In the early days of PV systems, modules had junction boxes to which conduit was attached. Module wiring was added by the installer and run in that conduit, which kept wires organized and protected. To reduce installation time, junction boxes have been replaced with pre-attached wire leads. The leads from one module plug into the connectors of the adjacent module. That change has brought with it the challenge of protecting and managing the wires dangling between the modules, as well as the exposed home-run wiring behind the array.
While the NEC does allow these conductors to be exposed, it is required that they be supported and secured for aesthetic and safety reasons. If the insulation on dangling wires comes into contact with sharp or abrasive edges of metallic racking or asphalt shingles, for example, it can become damaged over time.
Historically, wire ties have been used to keep conductors from laying on the roof, and organized and neatly secured to the rack. UV-resistant ties are durable and long-lasting, especially if kept out of direct sunlight. Even so, the ravages of weather and time will eventually take their toll on plastic UV-resistant wire ties, and they will need replacement.
Other bundling and securing solutions include metallic clamps with EDPM rubber collars; stainless steel cable clips, such as those from Wiley Electronics; and SunBundler vinyl-coated stainless steel cable ties from Heyco. Some rack manufacturers offer solutions with integrated wire management. Manufacturers offering integrated wire management for their pitched roof racking products include Legrand, Lumos Solar (see “Design with PV in Mind”), and SnapNrack.

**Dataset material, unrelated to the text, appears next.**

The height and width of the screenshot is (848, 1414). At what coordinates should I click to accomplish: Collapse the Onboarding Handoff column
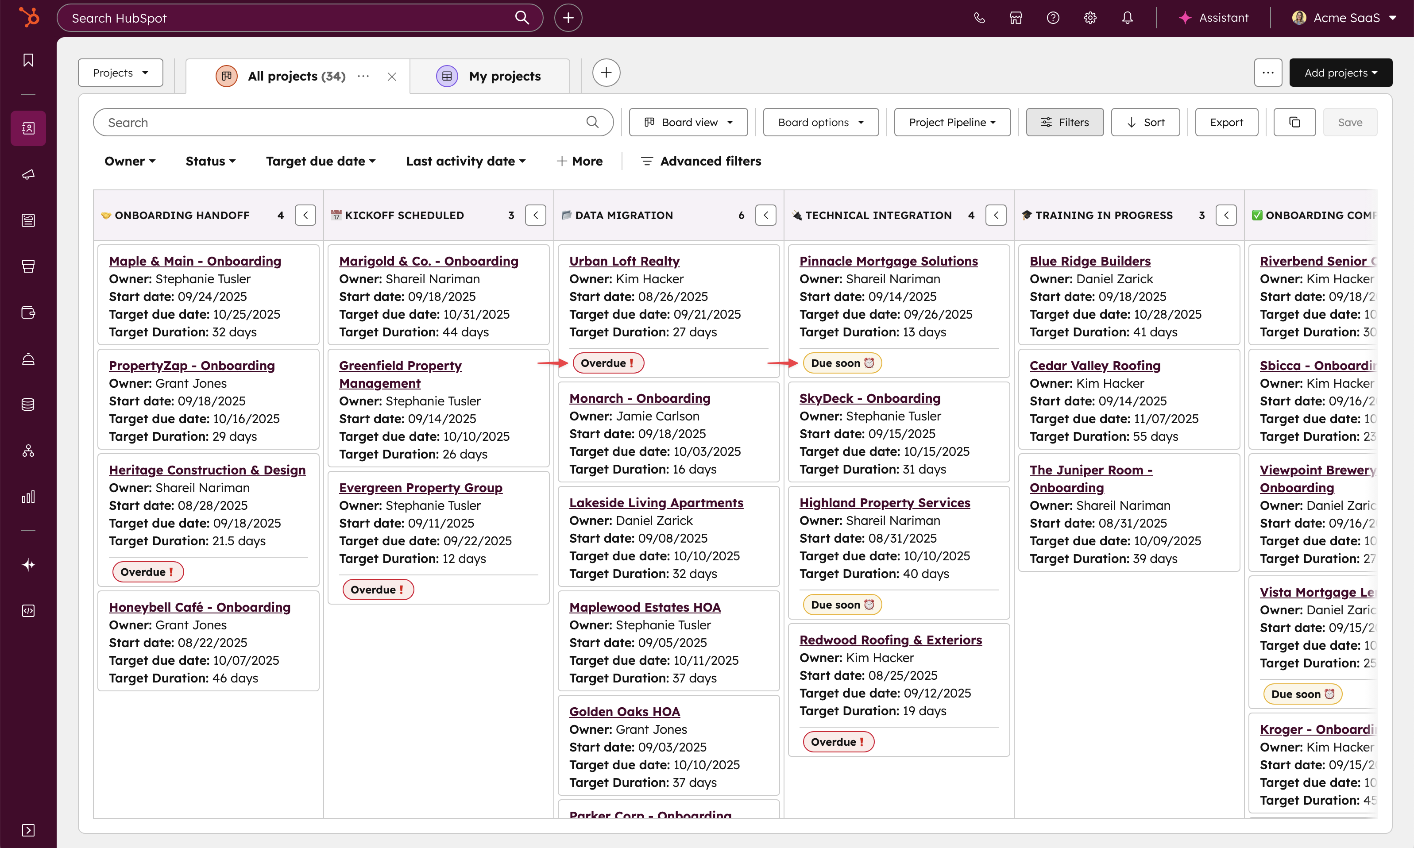[x=305, y=215]
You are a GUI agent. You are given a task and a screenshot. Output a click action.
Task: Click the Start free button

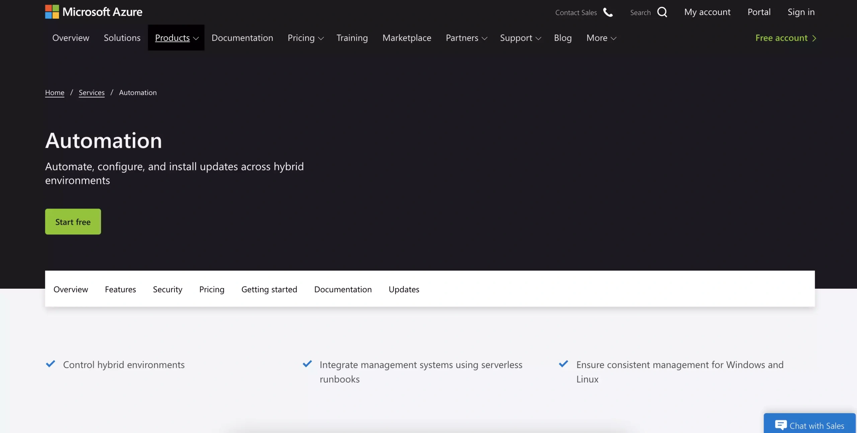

Array wire management also should consider the potential for critters, such as squirrels that like to chew on these wires. Installers facing this problem have innovated with homebrew solutions to block critters but not airflow (such as wire mesh screens secured between the array edge and the roof), and a few companies now have developed products to address this issue as well, such as Heyco’s Sunscreen and Spiffy Solar’s galvanized steel screen and Spiffy clips.
While careful wire management can take some time, it is an important step in the installation process. Modern PV arrays can operate at up to 600 VDC and care must be taken to protect conductors from becoming damaged, since compromised conductors have the potential to create a ground fault, which can lead to rooftop fires.
While this article has focused on rooftop wire management, it is also important to understand the NEC 690.31(A) requirement for removing access to “PV circuits operating at maximum system voltages over 30 volts installed in readily accessible locations,” such as those on the back of ground-mounted (and shorter pole-mounted) arrays that either animals or humans can reach. This requirement is generally met by installing a fence around the back of the array or by routing wires through a wire chase attaching to the rack itself.